Excerpted data
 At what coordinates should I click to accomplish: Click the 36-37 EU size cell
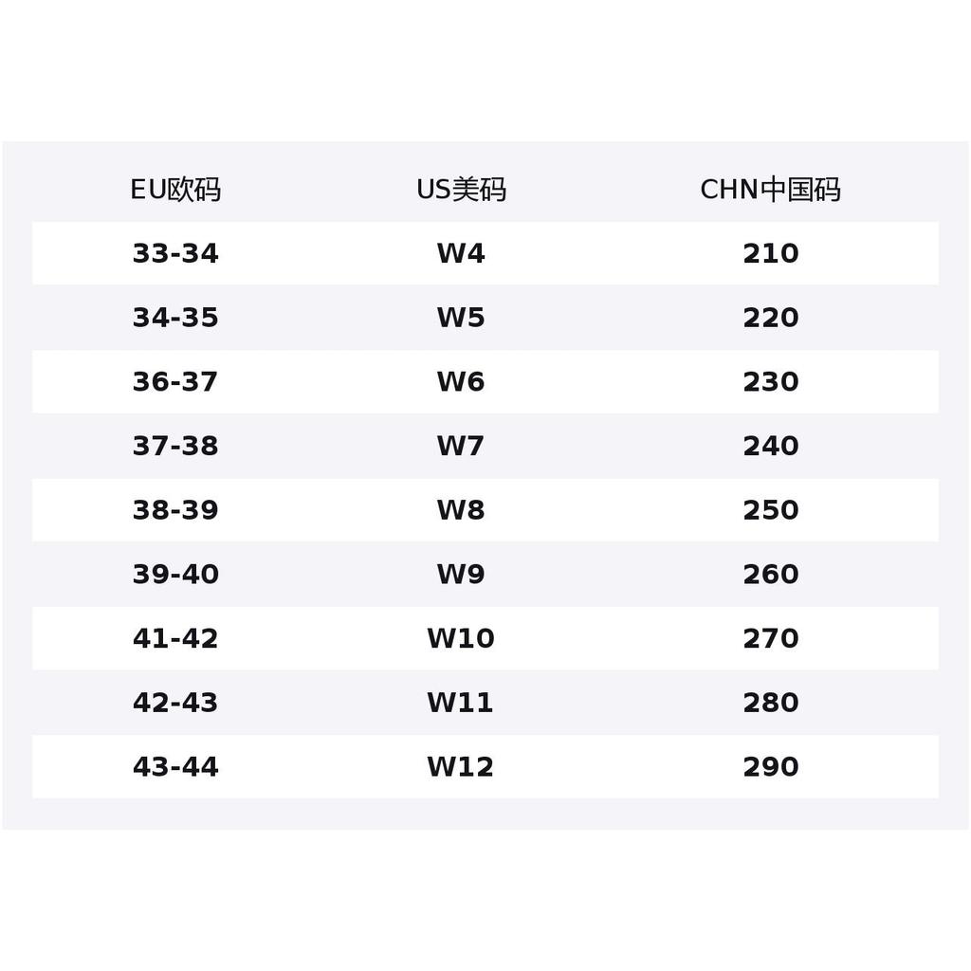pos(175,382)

--

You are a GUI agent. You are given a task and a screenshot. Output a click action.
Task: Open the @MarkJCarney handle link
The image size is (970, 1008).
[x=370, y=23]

The exercise
Write out again the records from the line containing "At what coordinates" to the line containing "pos(175,382)", both included, with the requests kept and every coordinate in the answers increased by 64. Leave out the pictures.

The answer
 At what coordinates should I click to accomplish: Click the 36-37 EU size cell
pos(239,446)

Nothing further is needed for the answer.